┌─ Data for the task

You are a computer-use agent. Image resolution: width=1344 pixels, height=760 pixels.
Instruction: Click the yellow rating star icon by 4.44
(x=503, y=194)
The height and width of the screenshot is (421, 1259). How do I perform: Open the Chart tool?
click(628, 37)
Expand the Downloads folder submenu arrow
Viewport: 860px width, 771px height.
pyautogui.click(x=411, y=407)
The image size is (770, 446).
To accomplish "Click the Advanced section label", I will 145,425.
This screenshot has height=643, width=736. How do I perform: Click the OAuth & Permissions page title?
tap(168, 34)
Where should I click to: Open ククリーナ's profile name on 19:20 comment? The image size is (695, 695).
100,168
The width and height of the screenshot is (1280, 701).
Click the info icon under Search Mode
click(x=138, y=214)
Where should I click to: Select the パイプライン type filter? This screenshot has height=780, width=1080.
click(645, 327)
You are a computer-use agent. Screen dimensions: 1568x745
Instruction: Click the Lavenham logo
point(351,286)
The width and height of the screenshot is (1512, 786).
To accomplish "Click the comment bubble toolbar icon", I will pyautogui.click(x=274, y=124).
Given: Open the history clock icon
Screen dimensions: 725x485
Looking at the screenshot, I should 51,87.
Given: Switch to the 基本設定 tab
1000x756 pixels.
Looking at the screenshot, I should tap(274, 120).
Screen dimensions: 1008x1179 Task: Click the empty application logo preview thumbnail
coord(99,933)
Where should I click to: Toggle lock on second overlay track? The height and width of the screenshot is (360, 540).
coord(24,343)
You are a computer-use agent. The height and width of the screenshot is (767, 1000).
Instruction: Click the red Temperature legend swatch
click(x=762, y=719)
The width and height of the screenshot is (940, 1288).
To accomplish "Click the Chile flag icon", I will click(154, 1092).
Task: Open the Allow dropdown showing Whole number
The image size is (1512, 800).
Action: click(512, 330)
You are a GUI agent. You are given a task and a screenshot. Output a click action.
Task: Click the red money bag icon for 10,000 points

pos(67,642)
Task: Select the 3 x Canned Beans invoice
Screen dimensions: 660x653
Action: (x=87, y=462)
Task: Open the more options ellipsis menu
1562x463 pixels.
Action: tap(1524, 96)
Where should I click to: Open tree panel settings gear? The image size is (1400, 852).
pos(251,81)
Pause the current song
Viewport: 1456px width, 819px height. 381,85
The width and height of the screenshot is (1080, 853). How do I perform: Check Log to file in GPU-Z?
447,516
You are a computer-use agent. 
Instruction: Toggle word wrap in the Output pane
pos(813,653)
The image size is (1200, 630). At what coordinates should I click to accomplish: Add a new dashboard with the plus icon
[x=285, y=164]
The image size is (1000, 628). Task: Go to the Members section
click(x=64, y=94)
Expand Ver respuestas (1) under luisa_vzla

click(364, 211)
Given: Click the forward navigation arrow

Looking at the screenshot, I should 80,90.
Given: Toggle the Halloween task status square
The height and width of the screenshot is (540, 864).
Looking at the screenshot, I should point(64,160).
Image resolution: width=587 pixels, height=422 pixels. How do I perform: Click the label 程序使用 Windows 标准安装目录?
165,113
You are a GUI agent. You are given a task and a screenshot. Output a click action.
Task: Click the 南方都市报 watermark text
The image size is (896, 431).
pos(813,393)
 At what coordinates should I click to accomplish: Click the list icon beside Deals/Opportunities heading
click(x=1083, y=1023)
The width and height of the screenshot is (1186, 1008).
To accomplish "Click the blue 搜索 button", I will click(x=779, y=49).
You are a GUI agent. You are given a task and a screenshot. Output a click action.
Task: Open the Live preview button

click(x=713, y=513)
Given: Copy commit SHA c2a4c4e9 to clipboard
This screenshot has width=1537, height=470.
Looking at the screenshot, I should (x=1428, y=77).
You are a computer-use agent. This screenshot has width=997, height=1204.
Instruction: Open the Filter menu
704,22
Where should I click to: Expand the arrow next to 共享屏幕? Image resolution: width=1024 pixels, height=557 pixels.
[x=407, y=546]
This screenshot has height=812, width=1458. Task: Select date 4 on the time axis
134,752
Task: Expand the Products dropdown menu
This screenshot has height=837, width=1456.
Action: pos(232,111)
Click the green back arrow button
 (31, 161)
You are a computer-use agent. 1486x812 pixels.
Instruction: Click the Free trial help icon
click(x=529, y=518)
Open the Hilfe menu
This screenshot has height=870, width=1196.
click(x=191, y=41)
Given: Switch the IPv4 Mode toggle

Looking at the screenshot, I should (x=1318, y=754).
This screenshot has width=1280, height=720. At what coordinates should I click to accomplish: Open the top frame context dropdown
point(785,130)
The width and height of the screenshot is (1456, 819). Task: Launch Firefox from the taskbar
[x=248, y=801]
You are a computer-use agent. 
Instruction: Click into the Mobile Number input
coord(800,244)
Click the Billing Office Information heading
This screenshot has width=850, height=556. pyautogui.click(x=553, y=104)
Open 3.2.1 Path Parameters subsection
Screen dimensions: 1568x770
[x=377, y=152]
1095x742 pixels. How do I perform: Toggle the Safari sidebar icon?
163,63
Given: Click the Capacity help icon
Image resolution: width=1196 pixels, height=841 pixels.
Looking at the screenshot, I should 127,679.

└─

Copy every line of the material above verbatim.

You are a computer-use agent. Image resolution: width=1344 pixels, height=760 pixels.
Instruction: Click the yellow rating star icon by 4.44
(x=503, y=194)
The height and width of the screenshot is (421, 1259). How do I perform: Open the Chart tool?
click(628, 37)
Expand the Downloads folder submenu arrow
Viewport: 860px width, 771px height.
pyautogui.click(x=411, y=407)
The image size is (770, 446).
To accomplish "Click the Advanced section label", I will 145,425.
This screenshot has height=643, width=736. How do I perform: Click the OAuth & Permissions page title?
tap(168, 34)
Where should I click to: Open ククリーナ's profile name on 19:20 comment? The image size is (695, 695).
100,168
The width and height of the screenshot is (1280, 701).
Click the info icon under Search Mode
click(x=138, y=214)
Where should I click to: Select the パイプライン type filter? This screenshot has height=780, width=1080.
click(645, 327)
You are a computer-use agent. Screen dimensions: 1568x745
Instruction: Click the Lavenham logo
point(351,286)
The width and height of the screenshot is (1512, 786).
To accomplish "Click the comment bubble toolbar icon", I will pyautogui.click(x=274, y=124).
Given: Open the history clock icon
Screen dimensions: 725x485
Looking at the screenshot, I should 51,87.
Given: Switch to the 基本設定 tab
1000x756 pixels.
Looking at the screenshot, I should tap(274, 120).
Screen dimensions: 1008x1179 Task: Click the empty application logo preview thumbnail
coord(99,933)
Where should I click to: Toggle lock on second overlay track? The height and width of the screenshot is (360, 540).
coord(24,343)
You are a computer-use agent. The height and width of the screenshot is (767, 1000).
Instruction: Click the red Temperature legend swatch
click(x=762, y=719)
The width and height of the screenshot is (940, 1288).
To accomplish "Click the Chile flag icon", I will click(154, 1092).
Task: Open the Allow dropdown showing Whole number
The image size is (1512, 800).
Action: click(512, 330)
You are a GUI agent. You are given a task and a screenshot. Output a click action.
Task: Click the red money bag icon for 10,000 points

pos(67,642)
Task: Select the 3 x Canned Beans invoice
Screen dimensions: 660x653
Action: (x=87, y=462)
Task: Open the more options ellipsis menu
1562x463 pixels.
Action: tap(1524, 96)
Where should I click to: Open tree panel settings gear? The image size is (1400, 852).
pos(251,81)
Pause the current song
Viewport: 1456px width, 819px height. 381,85
The width and height of the screenshot is (1080, 853). How do I perform: Check Log to file in GPU-Z?
447,516
You are a computer-use agent. 
Instruction: Toggle word wrap in the Output pane
pos(813,653)
The image size is (1200, 630). At what coordinates should I click to accomplish: Add a new dashboard with the plus icon
[x=285, y=164]
The image size is (1000, 628). Task: Go to the Members section
click(x=64, y=94)
Expand Ver respuestas (1) under luisa_vzla

click(364, 211)
Given: Click the forward navigation arrow

Looking at the screenshot, I should 80,90.
Given: Toggle the Halloween task status square
The height and width of the screenshot is (540, 864).
Looking at the screenshot, I should point(64,160).
Image resolution: width=587 pixels, height=422 pixels. How do I perform: Click the label 程序使用 Windows 标准安装目录?
165,113
You are a GUI agent. You are given a task and a screenshot. Output a click action.
Task: Click the 南方都市报 watermark text
The image size is (896, 431).
pos(813,393)
 At what coordinates should I click to accomplish: Click the list icon beside Deals/Opportunities heading
click(x=1083, y=1023)
The width and height of the screenshot is (1186, 1008).
To accomplish "Click the blue 搜索 button", I will click(x=779, y=49).
You are a GUI agent. You are given a task and a screenshot. Output a click action.
Task: Open the Live preview button

click(x=713, y=513)
Given: Copy commit SHA c2a4c4e9 to clipboard
This screenshot has width=1537, height=470.
Looking at the screenshot, I should (x=1428, y=77).
You are a computer-use agent. This screenshot has width=997, height=1204.
Instruction: Open the Filter menu
704,22
Where should I click to: Expand the arrow next to 共享屏幕? Image resolution: width=1024 pixels, height=557 pixels.
[x=407, y=546]
This screenshot has height=812, width=1458. Task: Select date 4 on the time axis
134,752
Task: Expand the Products dropdown menu
This screenshot has height=837, width=1456.
Action: pos(232,111)
Click the green back arrow button
 (31, 161)
You are a computer-use agent. 1486x812 pixels.
Instruction: Click the Free trial help icon
click(x=529, y=518)
Open the Hilfe menu
This screenshot has height=870, width=1196.
click(x=191, y=41)
Given: Switch the IPv4 Mode toggle

Looking at the screenshot, I should (x=1318, y=754).
This screenshot has width=1280, height=720. At what coordinates should I click to accomplish: Open the top frame context dropdown
point(785,130)
The width and height of the screenshot is (1456, 819). Task: Launch Firefox from the taskbar
[x=248, y=801]
You are a computer-use agent. 
Instruction: Click into the Mobile Number input
coord(800,244)
Click the Billing Office Information heading
This screenshot has width=850, height=556. pyautogui.click(x=553, y=104)
Open 3.2.1 Path Parameters subsection
Screen dimensions: 1568x770
[x=377, y=152]
1095x742 pixels. How do I perform: Toggle the Safari sidebar icon?
163,63
Given: Click the Capacity help icon
Image resolution: width=1196 pixels, height=841 pixels.
Looking at the screenshot, I should 127,679.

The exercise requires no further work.